Flash Physics is our daily pick of the latest need-to-know developments from the global physics community selected by Physics World‘s team of editors and reporters
Virus atomic structure revealed with X-ray lasers
The atomic structure of a full, intact virus particle has been successfully deciphered using X-ray crystallography for the first time. A virus particle, or virion, contains a protein structure called a capsid that holds and shields the viral genetic material. Made of several sub-units, this structure also helps the virion attach to and penetrate a host cell. Therefore, understanding these protein structures can help biologist design defences against viruses. To do this, scientists turn to X-ray crystallography. When high-energy X-rays are fired at a crystal, the atoms diffract the X-rays, creating a diffraction pattern that is characteristic of the crystal’s atomic structure. While proteins are tiny crystals, they are not stable and sturdy like, for example, salt crystals. Instead, they are easily damaged by X-rays. The technique also needs large amounts of sample proteins. To combat these limitations, a team led by Alke Meents at DESY in Germany has developed a micro-patterned chip that contains thousands of pores for holding small amounts of protein crystals. By scanning a pulsed X-ray laser over the chip, a diffraction image can be recorded for each pulse. The team analyses a full virus crystal and a single virus protein using the LCLS X-ray laser at the SLAC National Accelerator Laboratory in the US. For the full virus, they achieved a 9% hit rate – when the X-ray successfully hits a crystal – and collected enough data within 14 min at room temperature to determine the structure of the virus down to 0.23 nm. In the second test, the team froze the isolated protein, which improved the hit rate to 90% and data collection only took 10 minutes. Freezing, however, is too brutal for some virus crystals because they are too delicate. “Our approach not only reduces the data collection time and the quantity of the sample needed, it also opens up the opportunity of analysing entire viruses using X-ray lasers,” Meents says. The results are presented in Nature Methods.
Qatar blockade could affect helium supplies
Concern is growing within the helium industry that the current economic blockade of Qatar could have a negative effect on global helium supplies. Located on the Persian Gulf, Qatar accounts for about 25% of the global production of helium – an element that plays a crucial role in low-temperature physics experiments and is also used for cooling the superconducting magnets used in magnetic resonance imaging (MRI) medical scanners. For the past few weeks, Qatar has been blockaded by several of its Arab neighbours and reports from the country suggest that liquid helium is not being shipped out and empty containers are not being returned from abroad. “Qatar ships liquid helium around the world,” says low-temperature physicist William Halperin of Northwestern University in the US. “It seems like an obvious conclusion that a blockade will affect helium availability on a global scale.” Two facilities in Qatar that extract helium from natural gas are reported to have shut down. The US firm Air Products is involved in the construction of a new helium facility in Qatar and says that the project could be delayed because of the blockade.
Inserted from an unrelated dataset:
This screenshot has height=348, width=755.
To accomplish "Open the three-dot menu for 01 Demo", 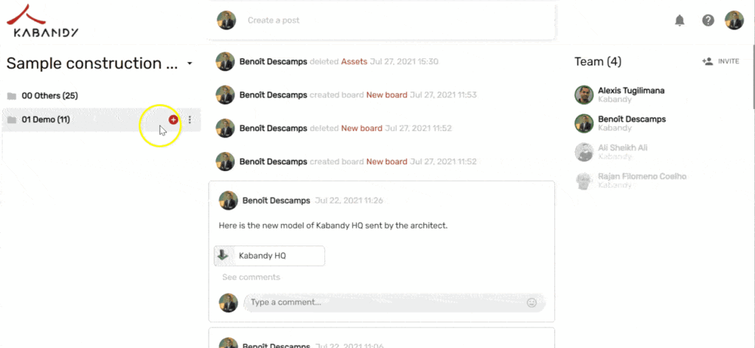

LISA gravitational-wave mission selected for ESA’s Comic Vision
The LISA gravitational-wave mission has been selected by the European Space Agency (ESA) as its third and final large-class mission. The other two missions have already been selected and are the Jupiter Icy moons Explorer (JUICE) and the Advanced Telescope for High-Energy Astrophysics (Athena). LISA – the Laser Interferometer Space Antenna – will be a gravitational-wave observatory comprising three satellites in Earth-like orbits of the Sun. In 2013 the ESA identified the “gravitational-wave universe” as the theme for its third large-class mission, which is part of the agency’s Cosmic Vision long-term plan for space science. Since then, the ground-based Laser Interferometer Gravitational-Wave Observatory (LIGO) has detected three gravitational waves caused by black-hole mergers and the LISA Pathfinder space mission has demonstrated key technologies that are required for LISA. Earlier this year, for example, scientists working on LISA Pathfinder showed that test masses on the spacecraft can be successfully isolated from electrostatic forces. The three LISA satellites will each have a test mass – and lasers will make precise measurements of slight displacements of these masses caused by gravitational waves. The mission was chosen during a meeting of ESA’s Science Programme Committee, where they also approved the exoplanet hunter Plato to move into development. Now LISA’s design and costing can be completed so that the mission can launch in 2034.